Eren was also involved in relief efforts and organised a bake sale immediately after the earthquake in Turkey to collect donations for the affected areas. Although “a lot of great people helped out”, it was equally exhausting for those involved: “All of the initiative had to come from people who were already burned out by the earthquake. I was shattered but also had to do a full-time degree programme on top of that”.
 
How the UvA can help
Sofiia spent a lot of time and energy on setting up and managing an entire NGO. “I didn’t really go in to the university for three whole months. I’d only study for exams on the nights before.” Fortunately, the Faculty of Economics and Business cancelled the midterm exams for Ukrainians that were scheduled shortly after the start of the invasion. “That was enormously helpful.”
 
What is the university’s role in relation to disasters? How can lecturers help and what policies are in place? “In general, our study advisers and student psychologists are on hand to provide a sympathetic ear after any shocking events and they can also refer students to other practical forms of assistance”, says a spokesperson for the UvA. In addition, the Profiling Fund can provide students who have incurred delays in their studies due to disasters with financial assistance. It has also been decided that Ukrainian students who started their degree programme last year will pay the tuition fees that applies to European students instead of the much higher institutional rate.

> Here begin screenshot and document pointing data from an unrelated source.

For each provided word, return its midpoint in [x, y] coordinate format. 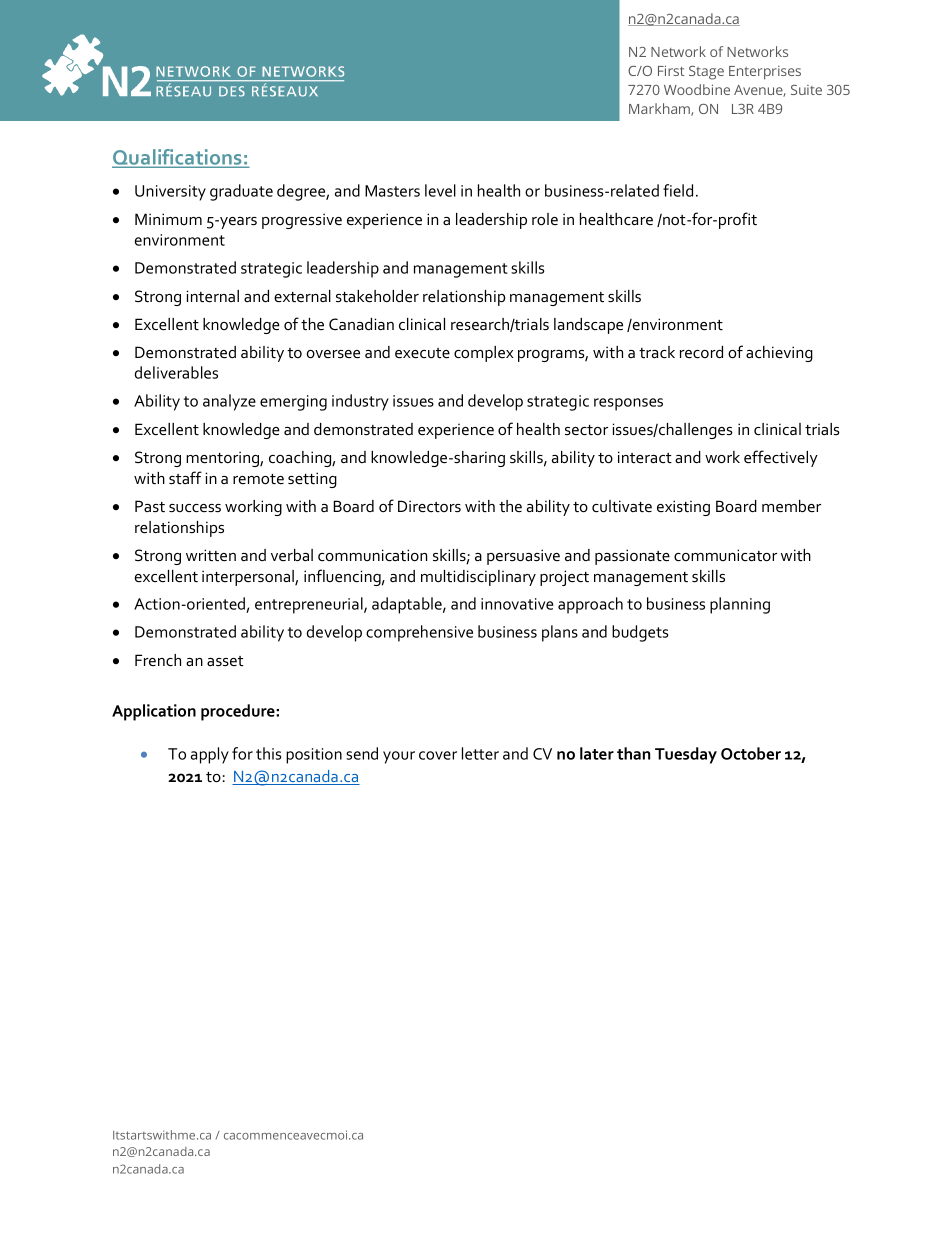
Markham [660, 109]
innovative [517, 604]
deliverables [176, 372]
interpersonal [249, 578]
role [545, 219]
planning [740, 605]
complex [483, 354]
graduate [241, 192]
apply [210, 755]
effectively [781, 458]
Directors [429, 506]
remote [258, 479]
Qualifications [178, 158]
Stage [706, 73]
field [678, 190]
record [701, 352]
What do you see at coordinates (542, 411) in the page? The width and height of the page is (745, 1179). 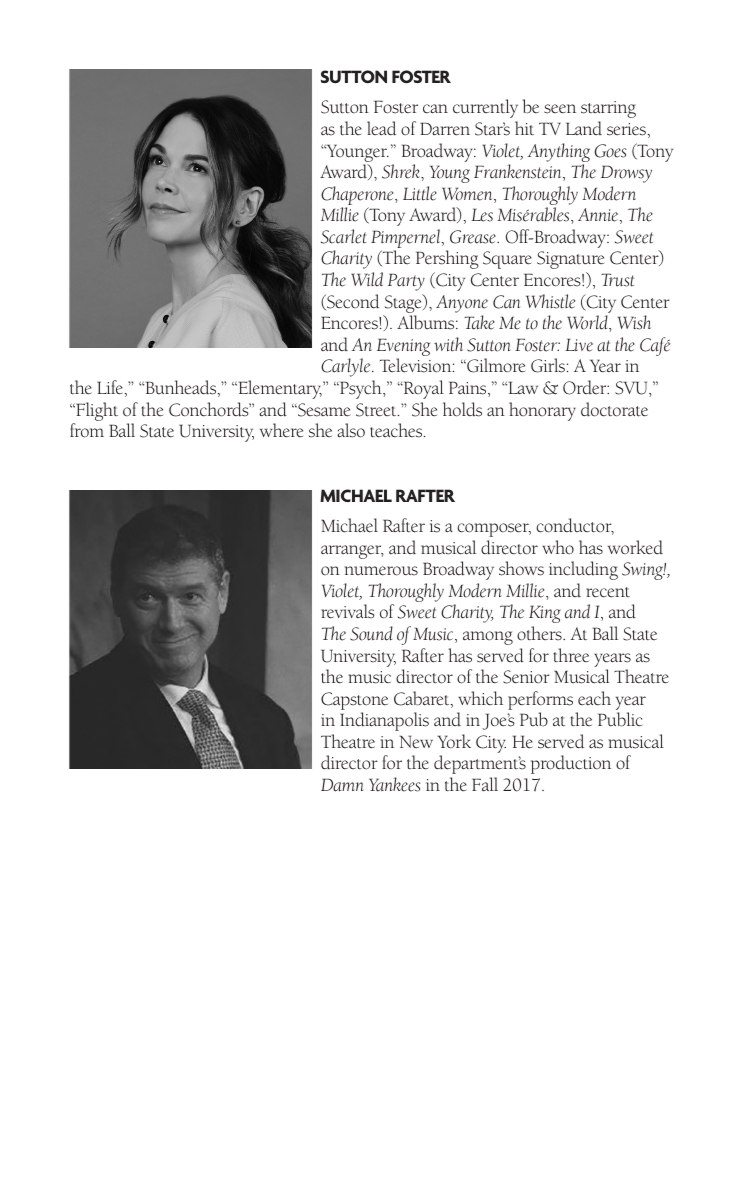 I see `honorary` at bounding box center [542, 411].
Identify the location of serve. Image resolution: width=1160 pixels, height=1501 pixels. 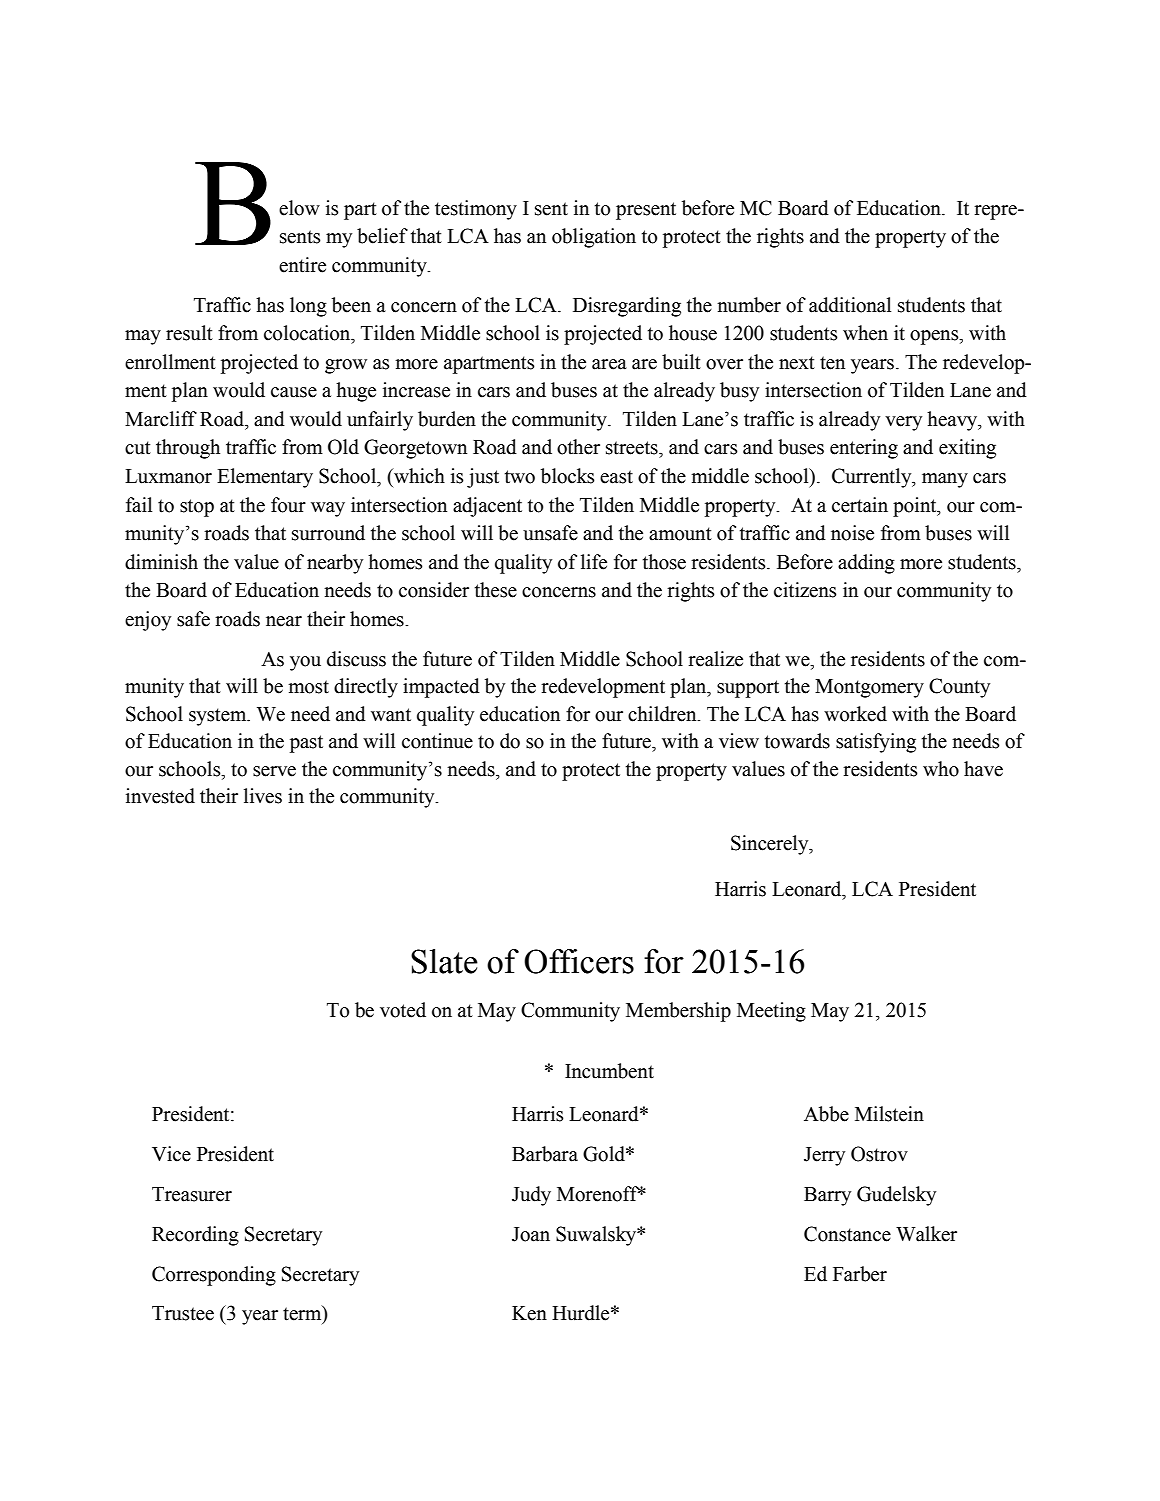
(274, 771).
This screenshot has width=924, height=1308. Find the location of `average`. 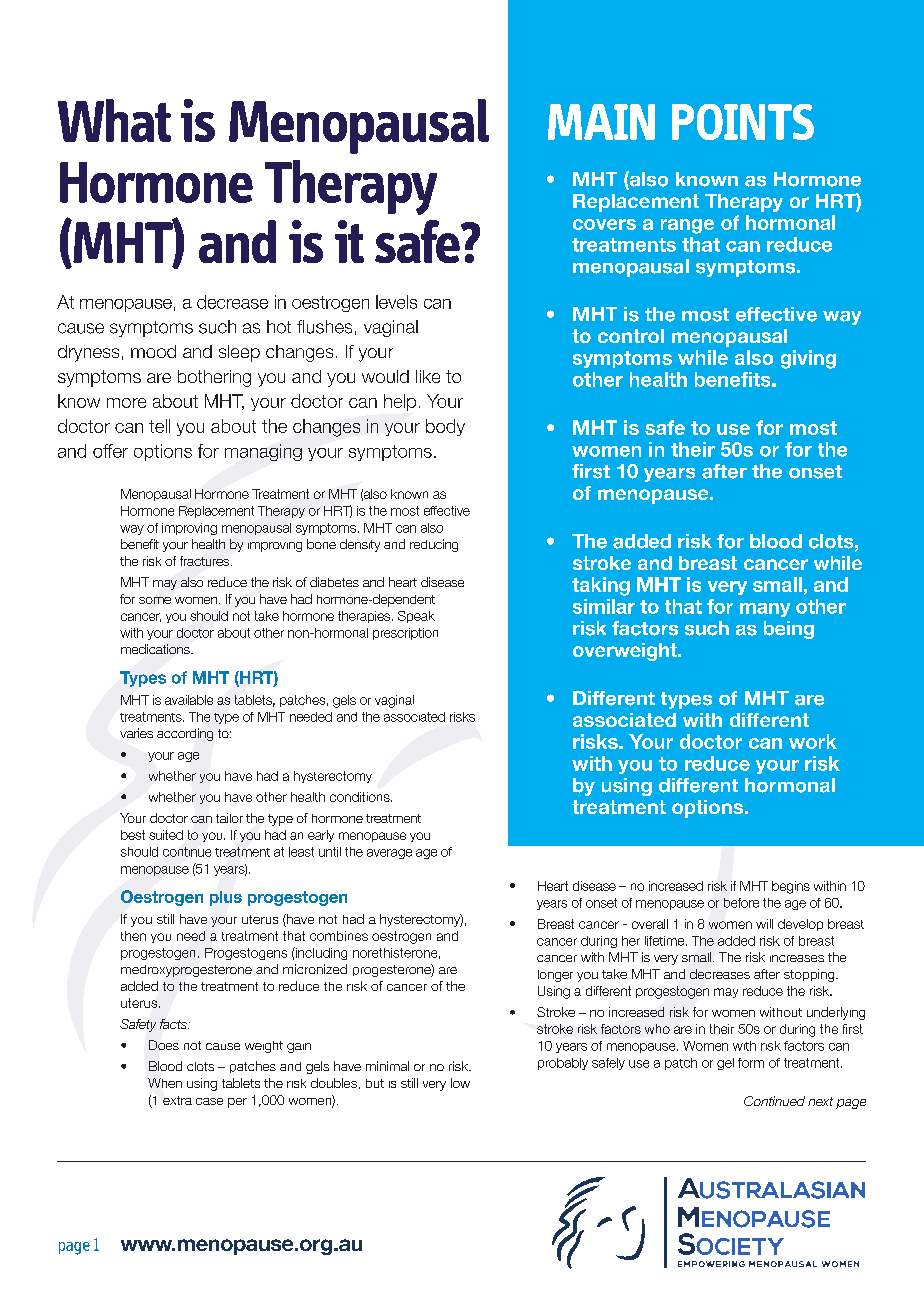

average is located at coordinates (389, 854).
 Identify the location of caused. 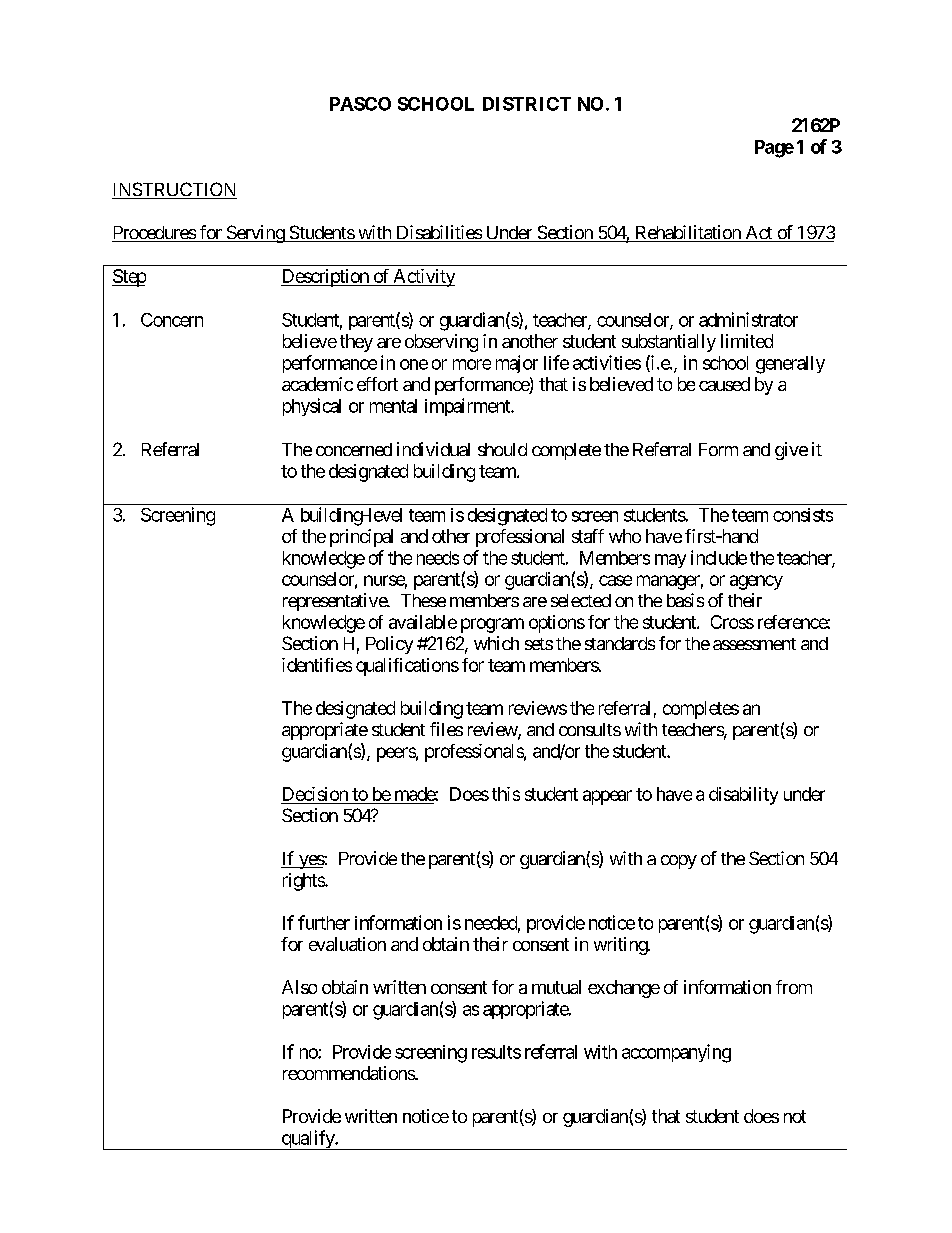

The university aims to set up communal spaces for students and members of staff who have been affected by shocking events. Immediately after the Russian invasion of Ukraine, several gatherings well held within the various faculties. “Students and members of staff were given the opportunity to express and share their concerns and their feelings”, says the spokesperson. Following the Turkey and Syria earthquake, the UvA “set up a number of heart-warming initiatives aimed at supporting students and staff members with family members in the region”, including fundraising campaigns and gatherings to discuss the events. “A lot also takes place during lectures, where lecturers will take the time to reflect on the disaster or emergency that has taken place.”

“At a social level, I withdrew to a certain degree for at least the first four months”

Eren remembers that their friend had to return to Turkey because she had lost friends in the earthquake disaster. “The UvA did not relax its attendance requirement, so I didn’t even try to get an exemption.” Fortunately, in general, the teaching staff were understanding and flexible with deadlines, says Eren.
 
“A problem shared is a problem halved”
Ceren Abacioglu believes it is vital that the UvA, which is frequently the direct point of contact for international students, should recognise such difficult situations. “These students need to be informed about the support and assistance available and where they can find like-minded people.” This is especially crucial for those who do not yet have a large social circle in Amsterdam.
 
Sofiya echoes Abacioglu”s concerns about how difficult it can be to have a social life when so much is happening back home. “At a social level, I withdrew to a certain degree for at least the first four months. I did speak to the good friends that I had.” She hopes that everyone who goes through something like this has a network to fall back on or is able to find one, for example through volunteering. Because, Abacioglu says, quoting the old proverb: “A problem shared is a problem halved”.